Qu’en est-il de cette fameuse retraite, dont tout le monde parle comme s’il s’agissait d’un aboutissement idyllique, ou comme si l’existence commençait vraiment lorsque l’on vous éloignait définitivement de tous ces joyeux productifs qui partageaient vos bidules de professionnels. Cela pour vous livrer en pâture aux loisirs nombreux et longuement espérés au cours de vos durs moments de labeur ; quand de petits chefaillons surexcités du coin vous tapaient sérieusement sur les nerfs.

Le départ commence généralement par un pot d’adieu là où un administratif, bien cravaté et soigneusement appointé, raconte des tas de sornettes de circonstance pour décliner vos mérites et toutes vos qualités de travail de dévouement, de courage, d’initiative, de participation, etc.

Enfin tout ce que vous n’avez jamais entendu dire auparavant et jamais retrouvé, bien valorisé en monnaie « sonnante et trébuchante », dans les calculs hermétiques de votre sacro-sainte feuille de paye.
Mais le verre de pétillant à la main et souriant comme un bébé tout neuf, avec ou sans dentier, vous vous étonnez d’abord de tant de compliments et vous écoutez tout ce qui est dit sur vous comme si vous preniez connaissance du bonhomme extraordinaire que vous êtes vraiment. Dans une espèce de révélation soudaine et étonnante qui vous élève en héros fugitif, à la gloire du super retraité, privilégié et « nanti ? », que vous allez devenir.

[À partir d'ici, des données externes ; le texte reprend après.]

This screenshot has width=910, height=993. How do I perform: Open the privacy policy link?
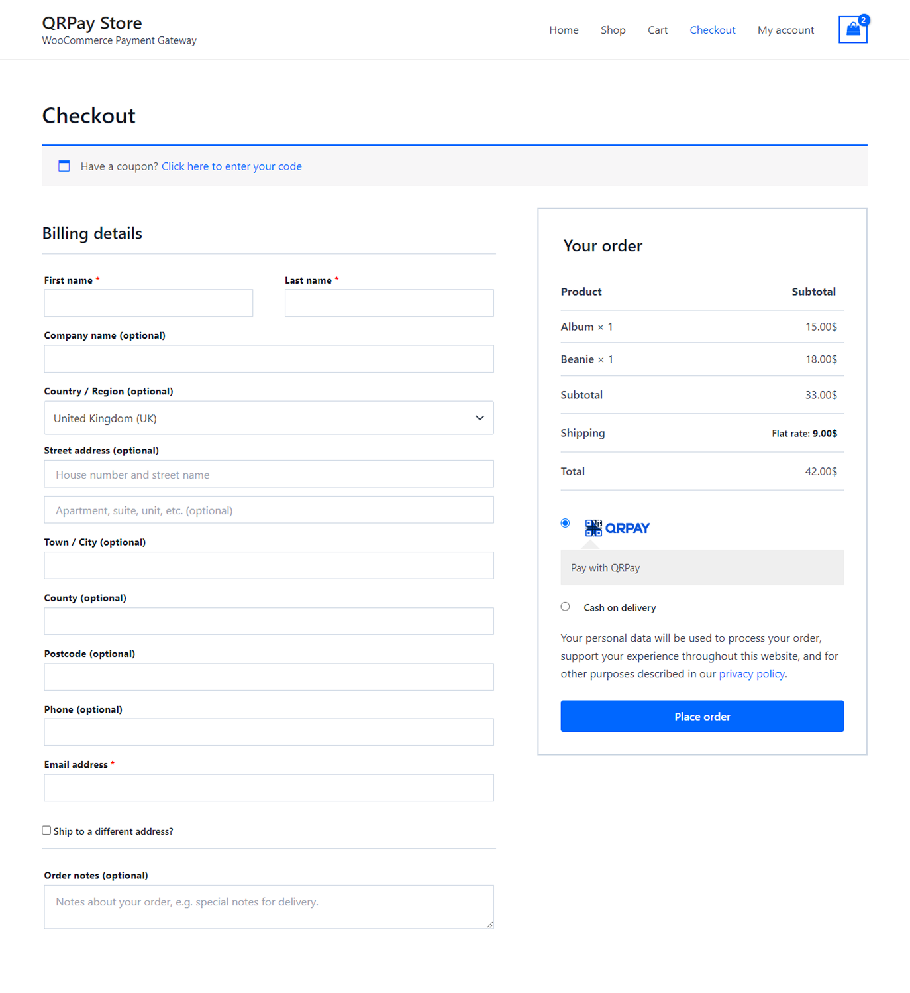pyautogui.click(x=752, y=674)
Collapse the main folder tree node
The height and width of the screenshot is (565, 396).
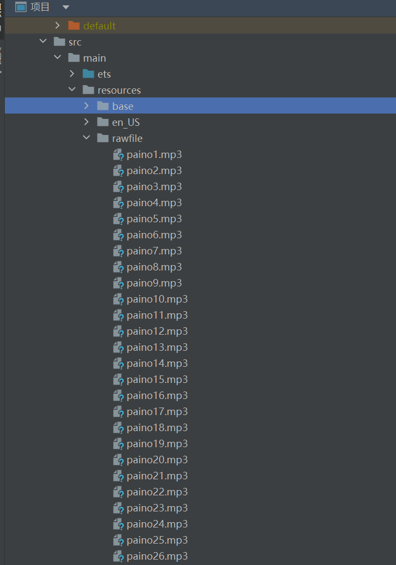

Si en plus on vous colle la Médaille du Travail pour vous encourager à ne plus rien faire du tout, là vous touchez au summum de la mise en demeure, celle de prendre vos petites affaires et de débarrasser le plancher le plus rapidement possible. Fissa, fissa, pour laisser vos petits copains continuer à travailler consciencieusement à la prospérité des belles affaires de l’entreprise concernée. On peut même vous rajouter, avec une pointe de sarcasmes policés que l’on espère vous revoir de temps en temps, mais pas trop souvent quand même. Point à la ligne : sourires, au revoir et bonne retraite.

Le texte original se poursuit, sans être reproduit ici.